O godzinie 09:22 kurs EUR/PLN, który na fali wczorajszych lepszych nastrojów na rynkach globalnych, próbował cofnąć się poniżej 4,5150 zł, testował poziom 4,5362 zł, pozostając blisko poziomów z końca poniedziałkowych notowań. Kurs USD/PLN, po równie nieudanym wczorajszym spadku, rósł o 0,5 gr do 4,1920 zł. Notowania CHF/PLN osuwały się natomiast o 1,3 gr do 4,2815 zł. I to właśnie sytuacja na tej parze obecnie przedstawia się obecnie najbardziej interesująco.

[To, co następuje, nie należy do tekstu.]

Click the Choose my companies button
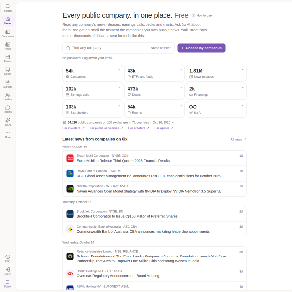The width and height of the screenshot is (292, 292). (x=201, y=48)
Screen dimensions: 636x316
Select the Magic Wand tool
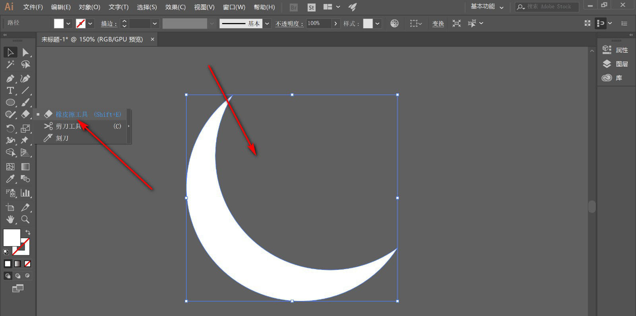tap(10, 64)
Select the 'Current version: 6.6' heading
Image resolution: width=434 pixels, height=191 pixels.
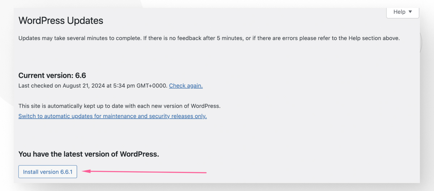[x=52, y=76]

W kolejnych godzinach złoty powinien pozostać względnie stabilny w relacji do euro i dolara, reagując na dość ograniczone wahania EUR/USD, a także balansując pomiędzy strachem przed ekonomicznymi konsekwencjami pandemii koronawirusa, a nadziejami na to, że zapowiadane przez kolejne rządy "odmrażanie" gospodarek, ten negatywny szok wywołany pandemią zamortyzuje. Brak w kalendarzu ważnych, zarówno krajowych, jak i zagranicznych danych makroekonomicznych, jak również czekanie na jutrzejsze wyniki posiedzenia amerykańskiej Rezerwy Federalnej, skutecznie tę atmosferę wyczekiwania i ograniczonej zmienności może podtrzymać.

Sporo natomiast dzieje się na CHF/PLN. Notowania tej pary od czterech dni się osuwają, podążając w ślad za osłabieniem szwajcarskiego franka na rynkach globalnych, w tym przede wszystkim za wzrostem notowań EUR/CHF z okolic 1,05 do prawie 1,06 w dniu dzisiejszym.
Perspektywa dalszego wzrostu EUR/CHF powoduje, że należy liczyć się z zejściem CHF/PLN w okolicę 4,27 zł, gdzie wsparcie tworzą minima z początku miesiąca. Nie jest jednak wykluczone, że w najbliższych dniach, właśnie na fali słabszego zachowania szwajcarskiej waluty, jej notowania spadną do 4,25 zł, testując lokalny dołek z końca marca.

To jednak byłby szczyt możliwości strony podażowej. Sprowadzenie kursu CHF/PLN poniżej 4,25 zł jest już wątpliwy na gruncie czynników fundamentalnych, w tym oczekiwanej skali recesji w polskiej gospodarce i ogólnego nienajlepszego sentymentu do rynków wschodzących. Dlatego scenariusz bazowy na dzień dzisiejszy to zejście CHF/PLN do 4,27 zł, z możliwością testu 4,25 zł, a następnie majowy atak na poziomy powyżej 4,38 zł.

Jednakże gdyby teraz kurs CHF/PLN spadł poniżej 4,25 zł, to najprawdopodobniej wiązałoby się to z jednoczesnym umocnieniem złotego do innych walut i zmianą postrzegania rodzimej waluty. W tym scenariuszu szanse na ponowny test marcowych maksimów na CHF/PLN, EUR/PLN i USD/PLN zmalałyby do zera, a znacząco wzrosłoby prawdopodobieństwo dalszego spadku tych par o około 10 gr w perspektywie kolejnych 4-6 tygodni.